Data excerpts:

+++

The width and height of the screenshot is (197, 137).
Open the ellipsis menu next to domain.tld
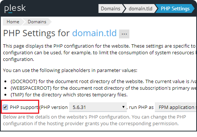point(124,34)
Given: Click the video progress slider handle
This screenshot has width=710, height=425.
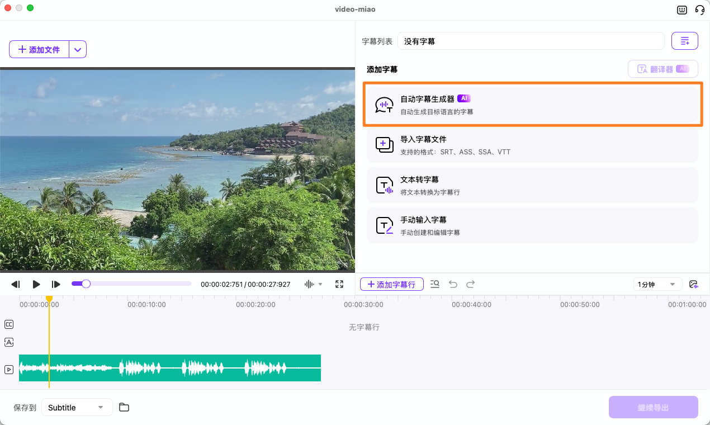Looking at the screenshot, I should click(x=86, y=284).
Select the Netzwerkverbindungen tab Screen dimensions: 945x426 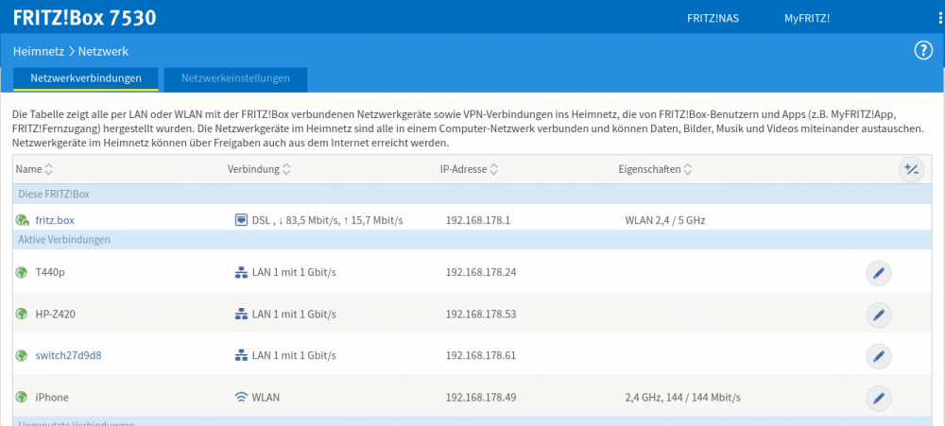(x=86, y=79)
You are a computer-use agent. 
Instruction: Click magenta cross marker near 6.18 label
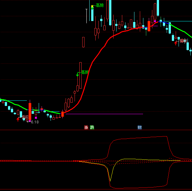[36, 118]
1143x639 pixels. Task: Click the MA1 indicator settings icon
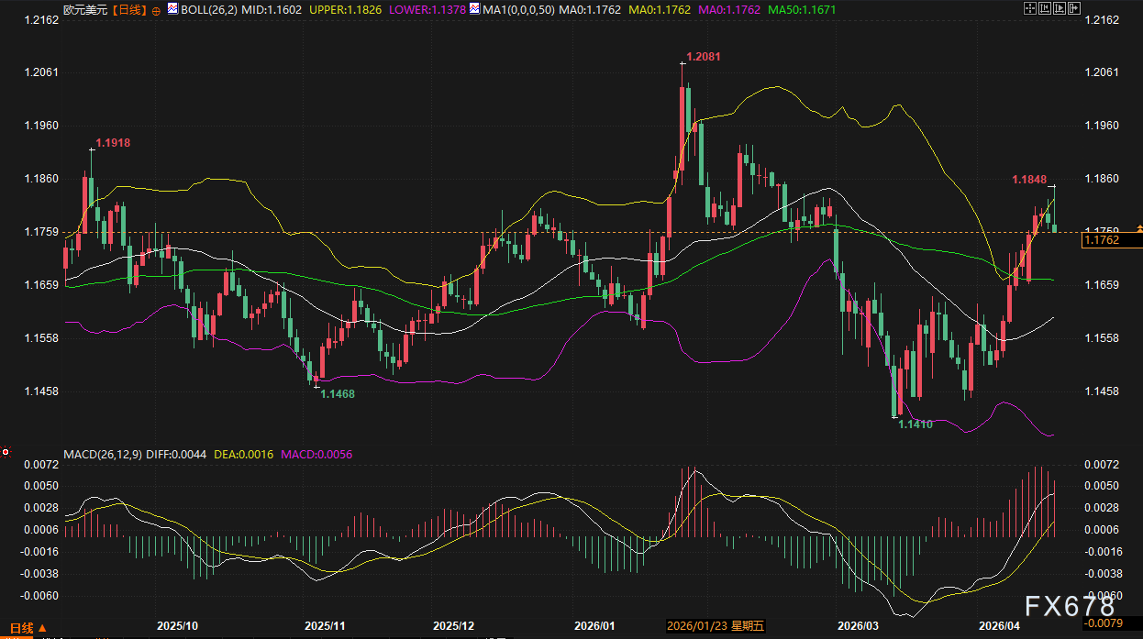pos(474,9)
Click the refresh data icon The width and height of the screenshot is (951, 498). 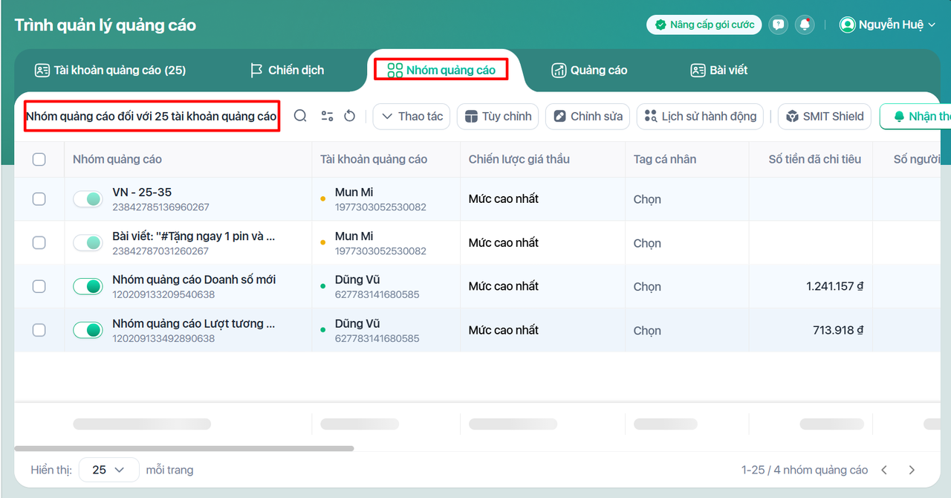click(350, 116)
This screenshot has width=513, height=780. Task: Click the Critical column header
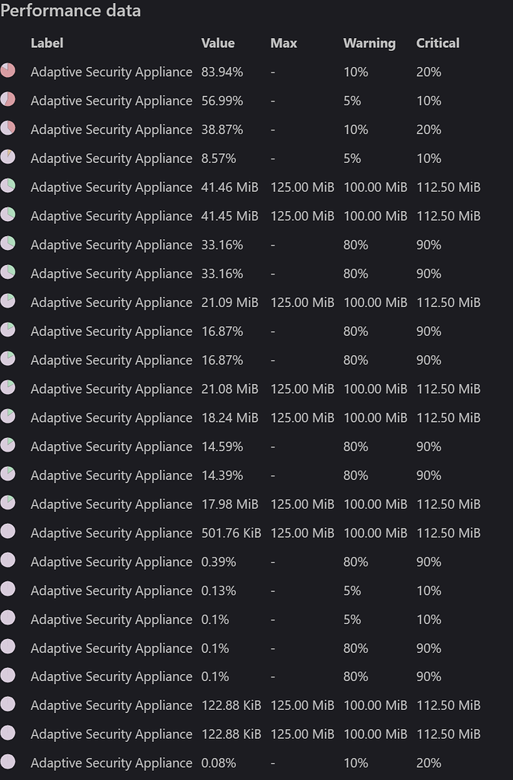click(x=438, y=43)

+++

» Task
Nothing but the lines from the line containing "This screenshot has width=513, height=780." through the last line of the records above should be written out, exactly and without the pictures.

» Exercise solution
This screenshot has width=513, height=780. Task: Click the Critical column header
click(x=438, y=43)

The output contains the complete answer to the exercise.